For large-scale evaluation of methane emissions by individual animals, respiration chambers are challenging, with only a single study in growing Angus steers and heifers exceeding 1000 animals, which found methane production to be moderately heritable h2 = 0.27 ± 0.07 [21]. Installation costs and running costs are high, and only one animal can be measured at a time. If the monitoring time is three days per animal, and chambers are run continuously, then maximum throughput would be approximately 100 animals per chamber per year. In practice, throughput is likely to be 30 to 50 animals per year. Cows are social animals, and confinement in a chamber may ultimately influence their feeding behaviour, resulting in less feed being consumed and in a different meal pattern compared with farm conditions. Altered feeding patterns or levels is not a problem for metabolic studies evaluating feeds, but can be a problem when evaluating individual animals. Furthermore, the representativeness of respiration chambers to grazing systems has been called into question [22]. However, promising developments have led to more animal friendly respiration chambers constructed from cheaper, transparent materials. These lower the cost and reduce the stress of confinement with minimal disruptions to accuracy, precision and no drop in feed intake of the cows [23].

2.2. The SF6 Technique

The SF6 tracer gas technique was developed in an attempt to measure methane emissions by animals without confinement in respiration chambers [24]. Air is sampled near the animal’s nostrils through a tube attached to a halter and connected to an evacuated canister worn around the animal’s neck or on its back. A capillary tube or orifice plate is used to restrict airflow through the tube so that the canister is between 50 and 70% full after approximately 24 h. A permeation tube containing SF6 is placed into the rumen of each animal.

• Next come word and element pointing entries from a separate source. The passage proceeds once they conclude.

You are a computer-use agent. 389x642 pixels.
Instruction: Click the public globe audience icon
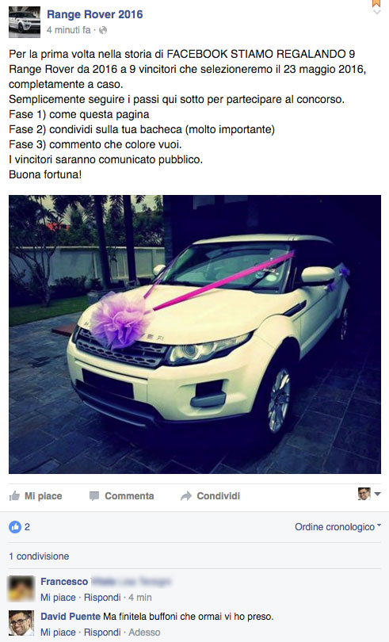pos(103,30)
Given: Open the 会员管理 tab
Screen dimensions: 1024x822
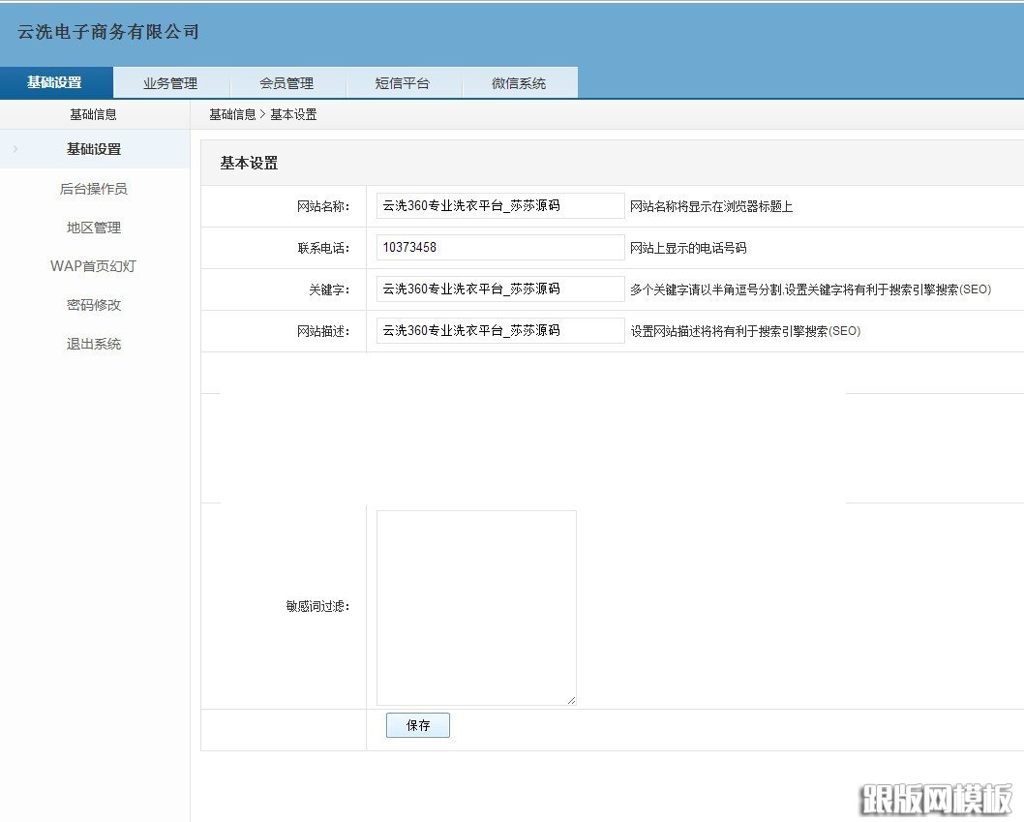Looking at the screenshot, I should [287, 82].
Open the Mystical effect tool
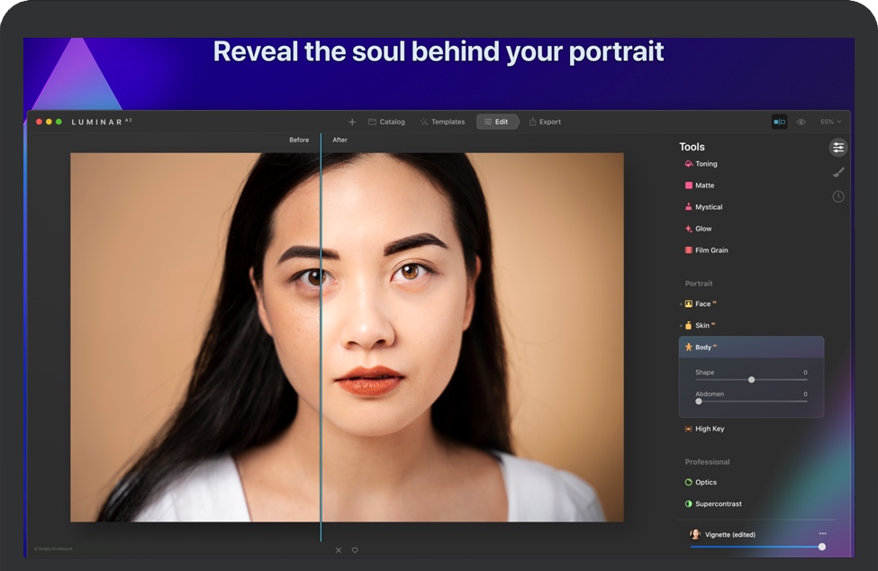This screenshot has height=571, width=878. point(708,207)
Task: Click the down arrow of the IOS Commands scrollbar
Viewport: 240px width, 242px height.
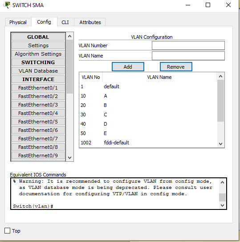Action: coord(222,205)

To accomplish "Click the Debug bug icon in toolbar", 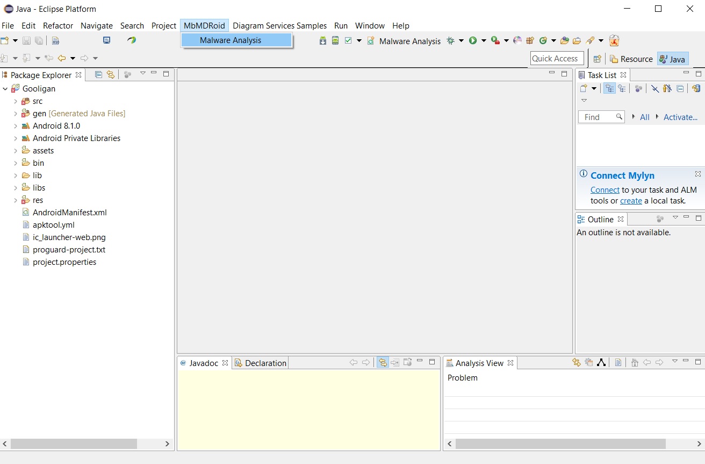I will point(450,41).
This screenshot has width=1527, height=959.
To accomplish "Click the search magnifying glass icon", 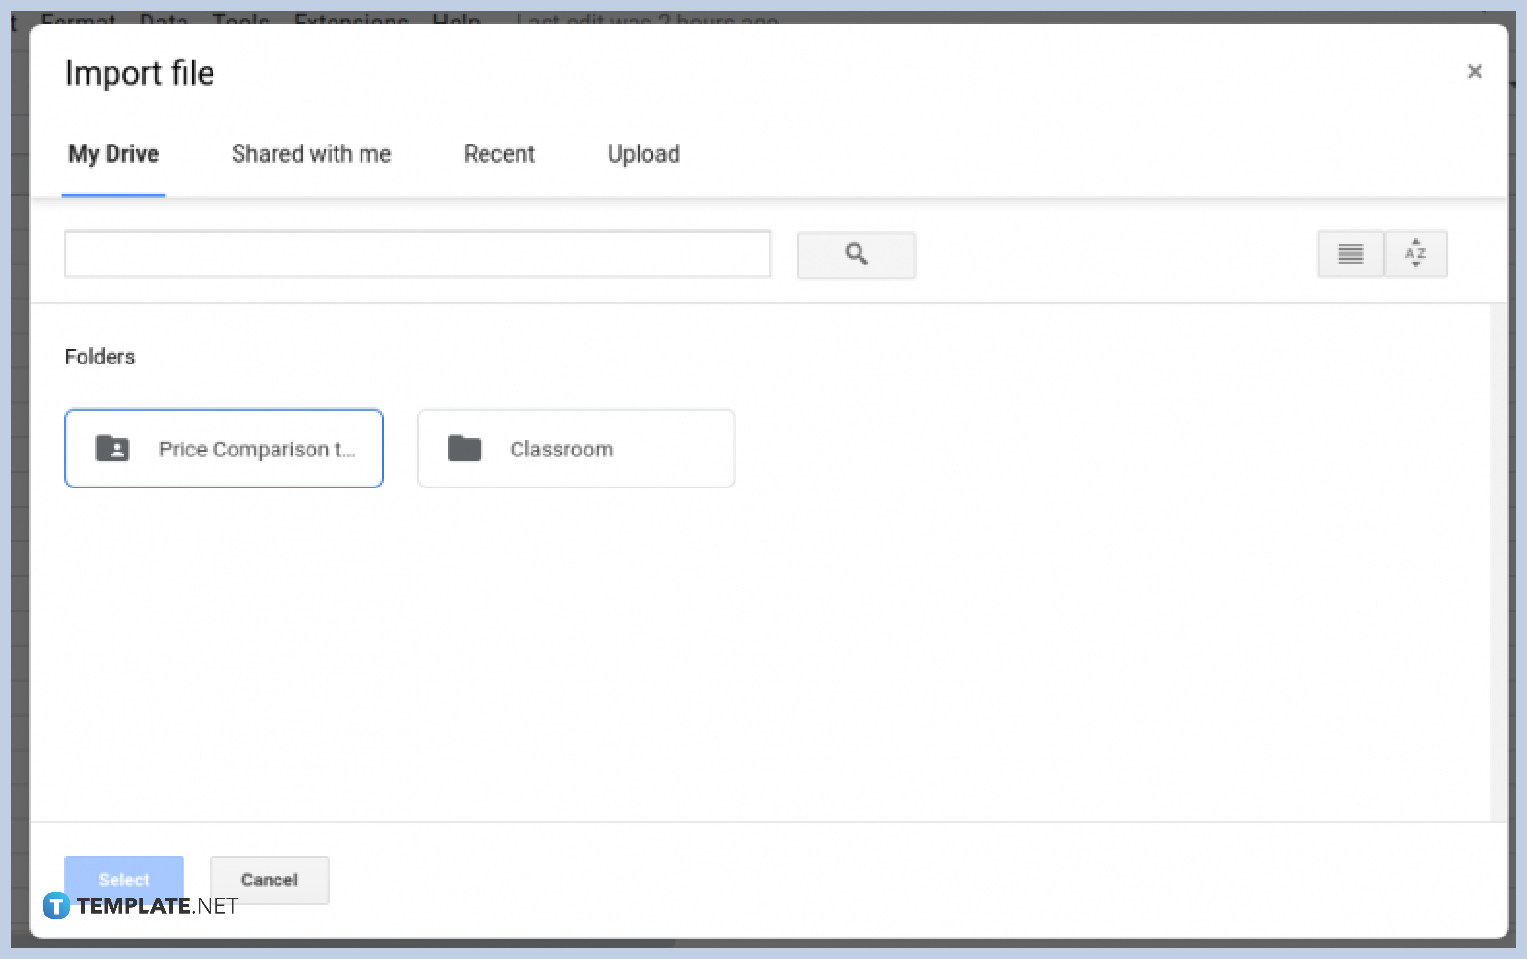I will pyautogui.click(x=857, y=253).
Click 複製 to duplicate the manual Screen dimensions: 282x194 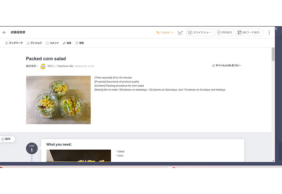pyautogui.click(x=80, y=43)
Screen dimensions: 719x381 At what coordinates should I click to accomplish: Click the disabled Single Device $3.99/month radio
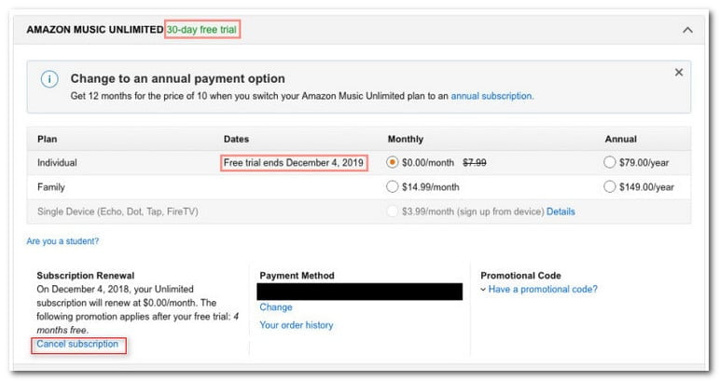pos(392,211)
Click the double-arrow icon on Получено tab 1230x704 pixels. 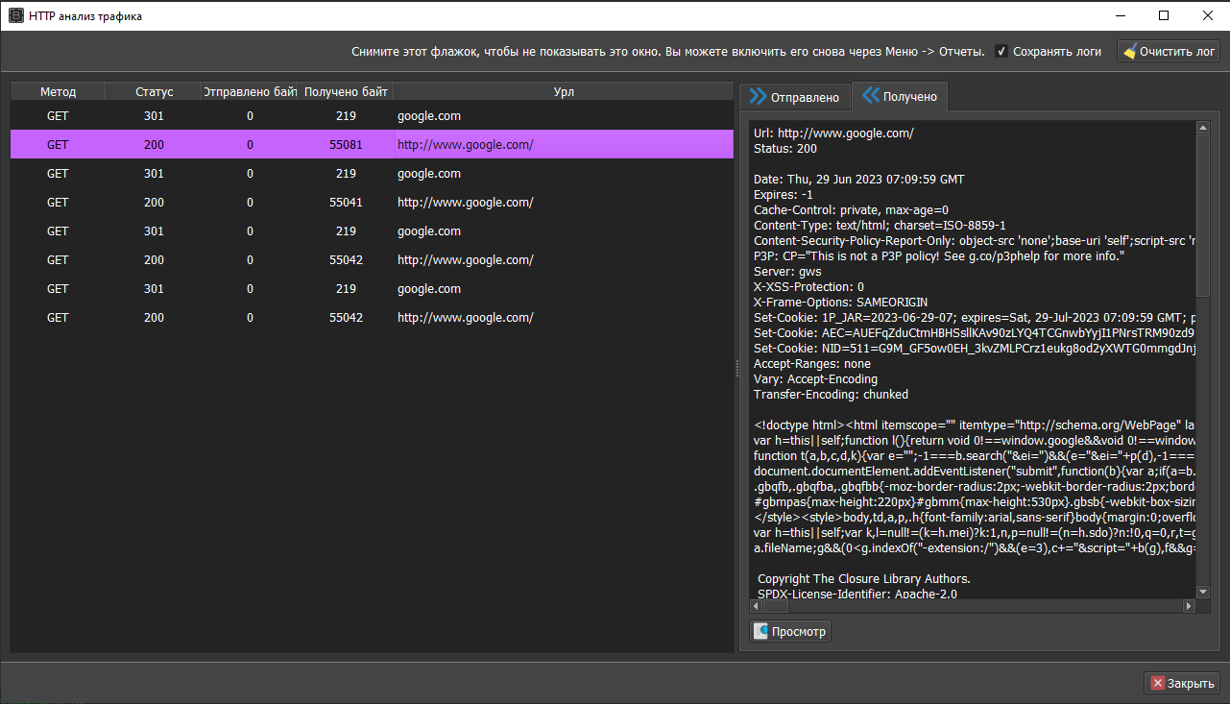870,96
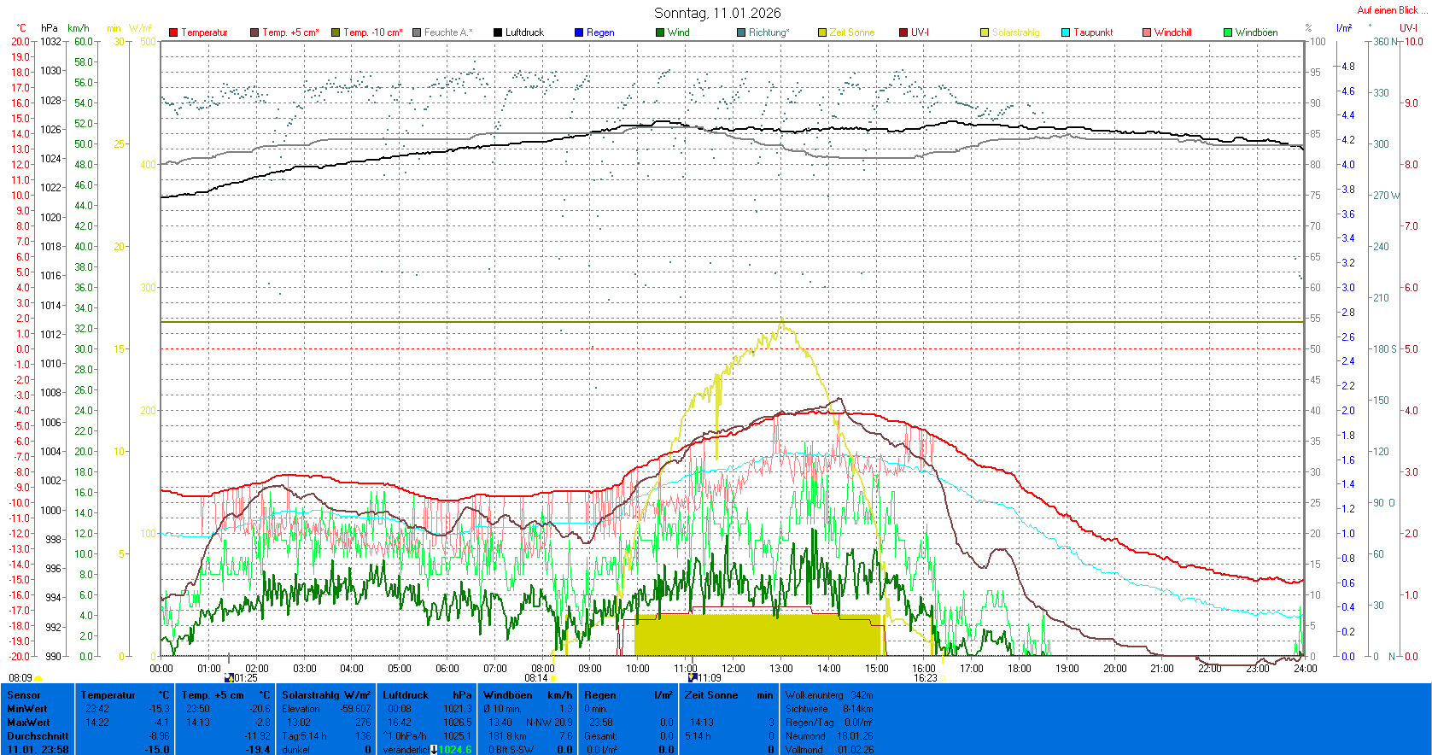Click the Zeit Sonne column header
The height and width of the screenshot is (755, 1432).
click(x=710, y=695)
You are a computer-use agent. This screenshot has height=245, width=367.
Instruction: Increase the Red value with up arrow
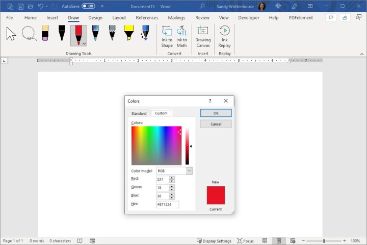click(x=172, y=178)
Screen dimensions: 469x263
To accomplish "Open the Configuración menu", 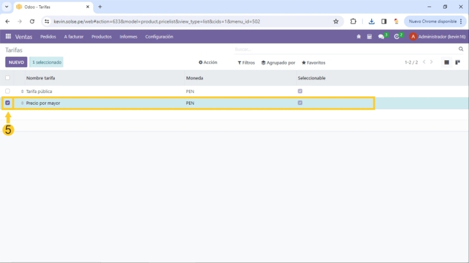I will [159, 36].
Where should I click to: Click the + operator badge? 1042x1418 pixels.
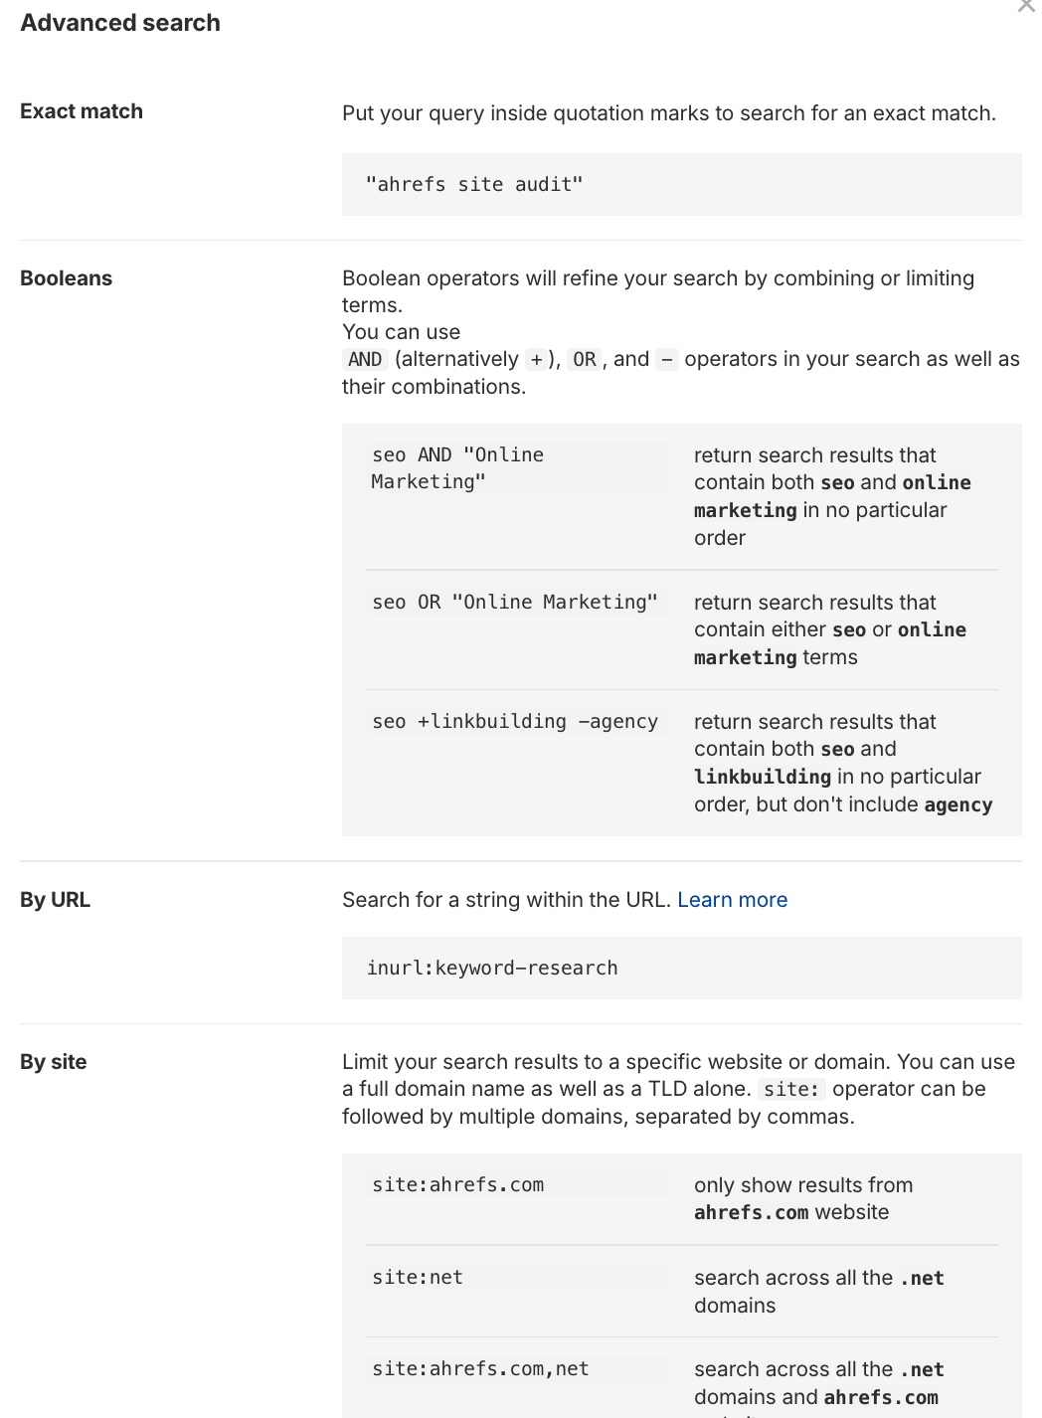pos(536,359)
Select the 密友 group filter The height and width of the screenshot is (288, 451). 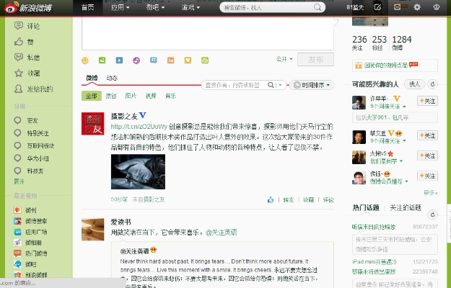tap(32, 121)
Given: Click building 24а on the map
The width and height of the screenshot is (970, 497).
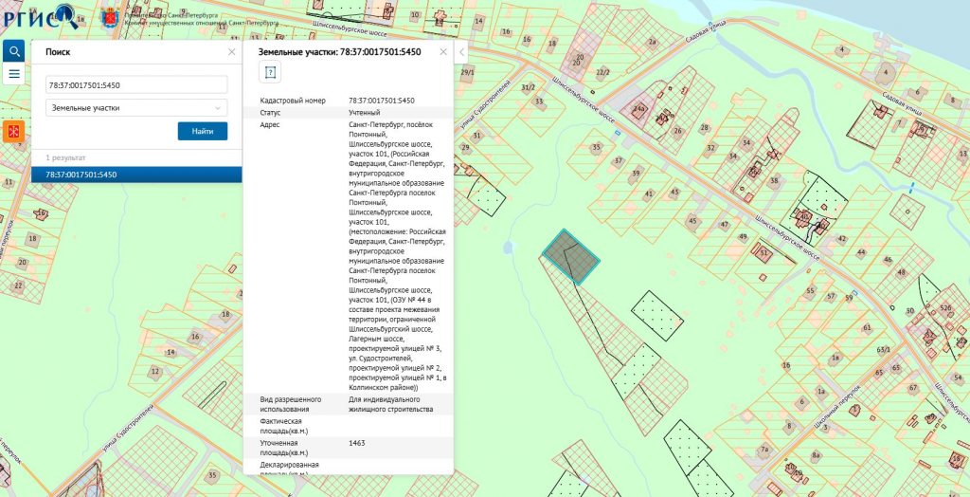Looking at the screenshot, I should [640, 110].
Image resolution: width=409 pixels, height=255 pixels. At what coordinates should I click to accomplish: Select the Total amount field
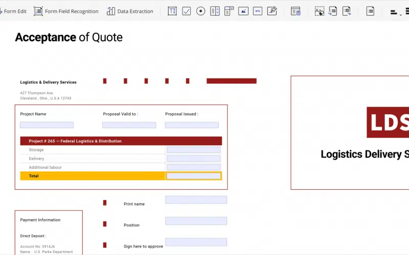194,176
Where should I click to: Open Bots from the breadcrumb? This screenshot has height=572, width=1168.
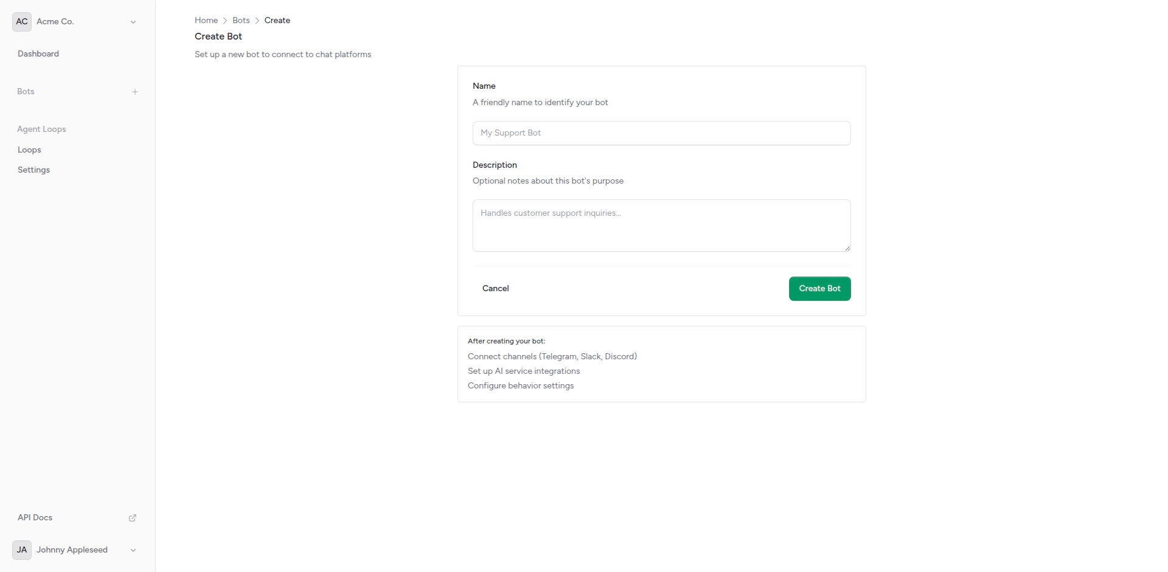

The pre-determined release rate of SF6 is multiplied by the ratio of methane to SF6 concentrations in the canister to calculate methane emission rate.
Many research centres have used the SF6 technique with variations in design of sampling and collection equipment, permeation tubes, and gas analysis [25]. Reliable results depend on following standard protocols, with greatest variation coming from accuracy of determining SF6 release rate from permeation tubes and control of sampling rate. With capillary tubes, sampling rate decreases as pressure in the canister increases, whereas an orifice plate gives a steadier sampling rate over 24 h [26]. A source of error that has not been evaluated is that animals might interact and share methane emissions when the sampling tube of one animal is near the head of another animal. There is good agreement between methane emissions measured by the SF6 technique and respiration chambers, although results from the SF6 technique are more variable [27,28].
For large-scale evaluation of methane emissions by individual animals, the SF6 technique is more useful than respiration chambers. Animal behaviour and intake might be affected by wearing the apparatus, and by daily handling to exchange canisters, but the technique is considerably less intrusive than respiration chambers, because cows remain in the herd. Labour and monetary costs for changing canisters each day and for lab analysis are high. Throughput is limited by the number of sets of apparatus available, handling facilities, labour, and the capacity of the lab for gas analysis. Animals need to be measured for 5 to 7 days, and it is recommended that group size should be less than 15 animals [25], so maximum throughput would be about 750 animals per year. Heritability has been estimated for methane production in grazing Holstein cows at h2 = 0.33 ± 0.15 [29].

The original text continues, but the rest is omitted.